Willard, Dallas, The Great Omission: Reclaiming Jesus’ Essential Teachings on Discipleship. HarperCollins, 2006.


 

[1] Alex Tang, Till We Are Fully Formed: Christian Spiritual Formation Paradigms in the English-speaking Presbyterian Churches in Malaysia, (Armour Publishing, 2014), 163.

[2] Dallas Willard, The Great Omission: Reclaiming Jesus’ Essential Teachings on Discipleship, (HarperCollins, 2006), 53, 55 & 57.

[3] Alex Tang, Till We Are Fully Formed: Christian Spiritual Formation Paradigms in the English-speaking Presbyterian Churches in Malaysia, (Armour Publishing, 2014), 159.

[4] Voon Choon Khing, Discerning God in Our Life: The Dance of Two Wills, (Armour Publishing, 2016), 125.

[5] Voon Choon Khing, Discerning God in Our Life: The Dance of Two Wills, (Armour Publishing, 2016), 127.

[6] Voon Choon Khing, Discerning God in Our Life: The Dance of Two Wills, (Armour Publishing, 2016), 129.

[7] https://gravitycenter.com/practice/centering-prayer/ Internet. Accessed 30 November 2017.
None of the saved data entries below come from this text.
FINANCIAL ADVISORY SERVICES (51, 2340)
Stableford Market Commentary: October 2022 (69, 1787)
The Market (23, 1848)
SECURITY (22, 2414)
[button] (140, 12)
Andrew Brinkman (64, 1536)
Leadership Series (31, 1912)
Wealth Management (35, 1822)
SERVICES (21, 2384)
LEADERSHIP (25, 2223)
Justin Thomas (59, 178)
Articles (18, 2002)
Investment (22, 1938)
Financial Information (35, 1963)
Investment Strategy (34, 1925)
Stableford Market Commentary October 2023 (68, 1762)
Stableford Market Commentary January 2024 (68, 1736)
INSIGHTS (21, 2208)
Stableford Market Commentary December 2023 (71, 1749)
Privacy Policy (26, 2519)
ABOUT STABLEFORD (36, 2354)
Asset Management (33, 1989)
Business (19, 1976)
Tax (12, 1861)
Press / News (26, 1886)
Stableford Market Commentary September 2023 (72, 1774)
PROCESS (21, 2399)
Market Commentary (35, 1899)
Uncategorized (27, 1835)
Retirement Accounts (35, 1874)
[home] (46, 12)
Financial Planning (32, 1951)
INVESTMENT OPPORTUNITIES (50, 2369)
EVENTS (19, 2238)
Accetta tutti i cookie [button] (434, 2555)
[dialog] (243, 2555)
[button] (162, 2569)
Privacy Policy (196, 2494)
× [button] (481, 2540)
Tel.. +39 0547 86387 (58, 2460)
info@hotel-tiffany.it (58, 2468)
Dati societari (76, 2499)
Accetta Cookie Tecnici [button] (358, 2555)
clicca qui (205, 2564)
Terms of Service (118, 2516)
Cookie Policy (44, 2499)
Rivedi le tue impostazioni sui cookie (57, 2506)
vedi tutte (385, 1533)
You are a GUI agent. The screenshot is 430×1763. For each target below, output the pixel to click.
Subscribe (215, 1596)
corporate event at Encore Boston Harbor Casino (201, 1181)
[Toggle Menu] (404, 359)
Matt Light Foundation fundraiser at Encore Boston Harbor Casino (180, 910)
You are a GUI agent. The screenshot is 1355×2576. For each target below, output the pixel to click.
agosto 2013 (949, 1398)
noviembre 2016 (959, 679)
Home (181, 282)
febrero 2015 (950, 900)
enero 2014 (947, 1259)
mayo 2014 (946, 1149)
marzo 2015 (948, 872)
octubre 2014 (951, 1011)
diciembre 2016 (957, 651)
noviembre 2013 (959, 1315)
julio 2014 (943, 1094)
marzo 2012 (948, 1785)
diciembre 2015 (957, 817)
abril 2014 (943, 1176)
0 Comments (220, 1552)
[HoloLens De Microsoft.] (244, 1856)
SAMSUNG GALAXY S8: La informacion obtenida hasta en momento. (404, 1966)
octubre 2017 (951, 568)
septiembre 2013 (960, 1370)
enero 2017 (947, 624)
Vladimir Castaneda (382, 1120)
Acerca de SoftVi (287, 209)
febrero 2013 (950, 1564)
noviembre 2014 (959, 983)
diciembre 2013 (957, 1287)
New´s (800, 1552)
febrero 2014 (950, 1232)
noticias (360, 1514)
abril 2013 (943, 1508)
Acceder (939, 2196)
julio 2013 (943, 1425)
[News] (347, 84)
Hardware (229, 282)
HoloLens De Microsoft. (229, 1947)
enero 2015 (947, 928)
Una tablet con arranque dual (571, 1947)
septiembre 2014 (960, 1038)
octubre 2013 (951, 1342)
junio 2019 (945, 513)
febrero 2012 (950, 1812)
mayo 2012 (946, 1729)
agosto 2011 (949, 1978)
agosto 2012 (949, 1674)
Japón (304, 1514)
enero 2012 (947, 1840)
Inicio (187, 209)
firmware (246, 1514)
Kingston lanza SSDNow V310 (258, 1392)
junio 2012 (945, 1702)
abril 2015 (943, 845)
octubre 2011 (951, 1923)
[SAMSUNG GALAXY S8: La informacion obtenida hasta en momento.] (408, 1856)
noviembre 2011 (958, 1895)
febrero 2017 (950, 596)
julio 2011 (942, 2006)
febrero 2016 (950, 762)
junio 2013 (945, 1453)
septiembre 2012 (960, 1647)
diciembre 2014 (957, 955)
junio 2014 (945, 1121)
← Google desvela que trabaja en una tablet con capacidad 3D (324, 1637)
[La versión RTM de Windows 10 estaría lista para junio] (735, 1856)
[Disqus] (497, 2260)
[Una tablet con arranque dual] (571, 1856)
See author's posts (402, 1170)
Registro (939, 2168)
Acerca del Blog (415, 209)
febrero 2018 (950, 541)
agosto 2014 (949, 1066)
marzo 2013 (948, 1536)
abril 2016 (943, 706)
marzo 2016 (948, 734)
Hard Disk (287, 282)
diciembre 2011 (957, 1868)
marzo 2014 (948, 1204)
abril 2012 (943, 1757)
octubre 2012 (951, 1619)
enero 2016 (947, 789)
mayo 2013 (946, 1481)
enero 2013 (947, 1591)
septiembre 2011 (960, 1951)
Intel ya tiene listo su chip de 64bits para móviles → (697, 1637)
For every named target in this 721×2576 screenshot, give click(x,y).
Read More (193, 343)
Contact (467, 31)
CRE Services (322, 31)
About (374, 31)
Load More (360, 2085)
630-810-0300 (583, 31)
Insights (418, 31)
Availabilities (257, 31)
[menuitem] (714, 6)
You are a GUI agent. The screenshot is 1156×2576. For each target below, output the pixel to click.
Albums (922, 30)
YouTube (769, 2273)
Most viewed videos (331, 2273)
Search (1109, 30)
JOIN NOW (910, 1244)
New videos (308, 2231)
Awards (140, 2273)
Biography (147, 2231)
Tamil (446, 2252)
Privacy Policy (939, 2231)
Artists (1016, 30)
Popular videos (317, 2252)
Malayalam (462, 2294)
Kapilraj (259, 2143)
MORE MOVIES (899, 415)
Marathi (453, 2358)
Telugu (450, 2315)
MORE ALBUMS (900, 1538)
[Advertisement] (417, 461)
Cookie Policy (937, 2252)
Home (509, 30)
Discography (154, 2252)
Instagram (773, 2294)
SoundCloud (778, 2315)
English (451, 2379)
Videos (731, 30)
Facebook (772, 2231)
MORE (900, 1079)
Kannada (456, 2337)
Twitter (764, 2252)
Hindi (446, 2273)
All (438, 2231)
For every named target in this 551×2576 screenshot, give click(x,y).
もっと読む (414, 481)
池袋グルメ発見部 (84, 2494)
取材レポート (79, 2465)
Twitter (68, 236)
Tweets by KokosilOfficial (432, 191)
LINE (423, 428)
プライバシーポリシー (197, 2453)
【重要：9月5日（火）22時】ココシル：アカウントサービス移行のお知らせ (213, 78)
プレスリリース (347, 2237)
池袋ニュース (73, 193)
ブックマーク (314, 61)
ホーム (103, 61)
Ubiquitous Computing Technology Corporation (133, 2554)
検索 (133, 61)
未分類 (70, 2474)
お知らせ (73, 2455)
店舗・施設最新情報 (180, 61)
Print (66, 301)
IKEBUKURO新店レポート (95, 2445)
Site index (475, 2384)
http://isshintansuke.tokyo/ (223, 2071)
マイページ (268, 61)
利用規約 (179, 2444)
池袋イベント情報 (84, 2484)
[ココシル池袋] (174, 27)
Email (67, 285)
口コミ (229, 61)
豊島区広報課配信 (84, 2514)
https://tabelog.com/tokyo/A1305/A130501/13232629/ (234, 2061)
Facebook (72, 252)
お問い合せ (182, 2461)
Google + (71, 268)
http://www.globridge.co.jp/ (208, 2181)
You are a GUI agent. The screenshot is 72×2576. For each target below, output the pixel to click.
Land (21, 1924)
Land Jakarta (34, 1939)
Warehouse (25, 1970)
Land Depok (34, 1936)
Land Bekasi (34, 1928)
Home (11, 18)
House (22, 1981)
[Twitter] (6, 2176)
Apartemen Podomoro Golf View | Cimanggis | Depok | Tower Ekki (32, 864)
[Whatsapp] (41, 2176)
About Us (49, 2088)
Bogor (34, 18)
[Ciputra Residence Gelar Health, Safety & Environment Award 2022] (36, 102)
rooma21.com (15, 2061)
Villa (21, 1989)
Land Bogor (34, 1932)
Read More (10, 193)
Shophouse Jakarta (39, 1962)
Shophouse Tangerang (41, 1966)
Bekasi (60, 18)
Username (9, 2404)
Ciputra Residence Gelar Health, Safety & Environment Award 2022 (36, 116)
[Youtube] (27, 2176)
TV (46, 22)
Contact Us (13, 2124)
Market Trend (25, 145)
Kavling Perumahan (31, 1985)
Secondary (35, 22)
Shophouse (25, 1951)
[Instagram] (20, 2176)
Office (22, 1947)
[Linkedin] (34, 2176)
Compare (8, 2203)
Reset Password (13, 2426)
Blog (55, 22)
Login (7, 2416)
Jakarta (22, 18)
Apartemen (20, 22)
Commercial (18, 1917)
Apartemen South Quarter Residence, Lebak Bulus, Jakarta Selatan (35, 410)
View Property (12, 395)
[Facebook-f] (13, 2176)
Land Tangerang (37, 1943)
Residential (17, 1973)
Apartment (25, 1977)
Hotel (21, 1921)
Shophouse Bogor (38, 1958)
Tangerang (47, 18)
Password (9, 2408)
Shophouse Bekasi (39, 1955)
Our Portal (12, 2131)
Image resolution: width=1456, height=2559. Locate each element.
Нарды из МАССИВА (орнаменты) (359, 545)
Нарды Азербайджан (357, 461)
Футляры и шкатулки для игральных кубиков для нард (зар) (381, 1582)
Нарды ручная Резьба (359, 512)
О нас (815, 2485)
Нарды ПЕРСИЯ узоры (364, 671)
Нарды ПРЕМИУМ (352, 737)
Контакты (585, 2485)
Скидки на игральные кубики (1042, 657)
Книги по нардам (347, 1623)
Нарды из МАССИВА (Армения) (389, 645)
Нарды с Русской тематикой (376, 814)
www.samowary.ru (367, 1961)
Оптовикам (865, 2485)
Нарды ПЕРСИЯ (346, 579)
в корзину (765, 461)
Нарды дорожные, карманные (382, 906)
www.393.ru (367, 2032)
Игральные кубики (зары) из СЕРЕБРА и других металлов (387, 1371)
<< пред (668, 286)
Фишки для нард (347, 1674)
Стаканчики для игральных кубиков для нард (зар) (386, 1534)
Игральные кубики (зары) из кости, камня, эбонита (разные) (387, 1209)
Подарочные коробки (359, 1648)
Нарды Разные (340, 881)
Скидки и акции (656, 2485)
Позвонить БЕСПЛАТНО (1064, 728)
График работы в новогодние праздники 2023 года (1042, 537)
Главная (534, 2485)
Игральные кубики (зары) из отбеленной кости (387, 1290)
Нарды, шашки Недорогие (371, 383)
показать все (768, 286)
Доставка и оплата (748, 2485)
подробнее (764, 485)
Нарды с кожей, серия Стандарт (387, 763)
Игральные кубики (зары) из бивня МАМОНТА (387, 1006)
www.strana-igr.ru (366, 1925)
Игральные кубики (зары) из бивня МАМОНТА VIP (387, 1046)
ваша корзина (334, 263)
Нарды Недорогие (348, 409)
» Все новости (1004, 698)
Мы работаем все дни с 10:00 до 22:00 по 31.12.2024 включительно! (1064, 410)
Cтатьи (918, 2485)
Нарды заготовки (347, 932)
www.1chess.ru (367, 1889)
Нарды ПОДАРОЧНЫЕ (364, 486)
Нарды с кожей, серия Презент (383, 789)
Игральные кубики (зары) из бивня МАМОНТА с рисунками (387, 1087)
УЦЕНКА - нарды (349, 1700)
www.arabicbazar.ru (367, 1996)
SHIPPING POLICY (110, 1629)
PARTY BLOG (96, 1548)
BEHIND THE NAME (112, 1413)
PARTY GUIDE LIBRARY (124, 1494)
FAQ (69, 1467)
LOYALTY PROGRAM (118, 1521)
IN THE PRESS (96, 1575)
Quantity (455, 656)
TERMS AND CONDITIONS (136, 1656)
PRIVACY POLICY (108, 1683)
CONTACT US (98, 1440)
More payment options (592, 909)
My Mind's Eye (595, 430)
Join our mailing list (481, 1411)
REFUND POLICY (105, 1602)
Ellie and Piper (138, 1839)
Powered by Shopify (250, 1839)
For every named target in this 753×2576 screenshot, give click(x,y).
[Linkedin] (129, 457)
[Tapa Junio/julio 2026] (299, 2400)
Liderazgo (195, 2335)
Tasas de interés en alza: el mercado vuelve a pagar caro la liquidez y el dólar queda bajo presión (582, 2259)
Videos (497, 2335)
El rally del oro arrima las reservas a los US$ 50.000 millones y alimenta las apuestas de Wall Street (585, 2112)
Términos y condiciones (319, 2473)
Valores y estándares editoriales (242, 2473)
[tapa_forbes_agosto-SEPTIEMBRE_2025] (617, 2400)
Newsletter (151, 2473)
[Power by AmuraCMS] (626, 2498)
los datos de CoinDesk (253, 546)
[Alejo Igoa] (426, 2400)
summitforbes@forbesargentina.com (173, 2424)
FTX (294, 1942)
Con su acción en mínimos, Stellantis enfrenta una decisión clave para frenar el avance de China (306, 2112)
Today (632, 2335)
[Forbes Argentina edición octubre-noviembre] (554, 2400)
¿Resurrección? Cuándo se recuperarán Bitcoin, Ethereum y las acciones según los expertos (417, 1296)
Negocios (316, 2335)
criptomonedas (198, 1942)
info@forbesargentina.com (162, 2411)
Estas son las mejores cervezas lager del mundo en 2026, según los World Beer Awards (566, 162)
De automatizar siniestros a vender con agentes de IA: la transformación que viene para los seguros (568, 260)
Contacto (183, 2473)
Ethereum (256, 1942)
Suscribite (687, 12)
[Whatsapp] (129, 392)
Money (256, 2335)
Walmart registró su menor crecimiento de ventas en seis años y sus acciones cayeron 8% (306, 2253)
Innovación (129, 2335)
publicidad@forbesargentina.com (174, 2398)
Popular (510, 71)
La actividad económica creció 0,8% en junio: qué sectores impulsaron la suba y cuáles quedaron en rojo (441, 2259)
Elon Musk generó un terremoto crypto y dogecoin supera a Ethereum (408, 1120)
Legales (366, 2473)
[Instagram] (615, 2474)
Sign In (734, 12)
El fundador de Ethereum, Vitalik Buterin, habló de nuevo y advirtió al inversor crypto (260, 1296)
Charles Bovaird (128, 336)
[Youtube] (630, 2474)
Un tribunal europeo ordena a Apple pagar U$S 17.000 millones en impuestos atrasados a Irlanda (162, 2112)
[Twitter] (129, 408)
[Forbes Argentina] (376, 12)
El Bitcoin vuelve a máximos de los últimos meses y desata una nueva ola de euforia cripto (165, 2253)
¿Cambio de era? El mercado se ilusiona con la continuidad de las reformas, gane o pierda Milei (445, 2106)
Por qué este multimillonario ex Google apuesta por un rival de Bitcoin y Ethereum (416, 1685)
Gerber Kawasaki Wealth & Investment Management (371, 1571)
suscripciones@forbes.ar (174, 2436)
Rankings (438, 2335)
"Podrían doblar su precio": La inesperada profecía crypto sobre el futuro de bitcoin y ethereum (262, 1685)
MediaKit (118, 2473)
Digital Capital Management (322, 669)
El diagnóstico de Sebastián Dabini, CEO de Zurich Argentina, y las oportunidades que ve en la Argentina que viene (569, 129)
[8] A Trappist monk since 1944 and one of the founders of centering prayer. He founded Contemplative Outreach and is an internationally renowned theologian and an accomplished author. He has traveled the world to speak with laypeople and communities about contemplative Christian practices and the psychology of the spiritual journey

[10] Alex Tang, Till We Are Fully Formed: Christian Spiritual Formation Paradigms in the English-speaking Presbyterian Churches in Malaysia, (Armour Publishing, 2014), 161.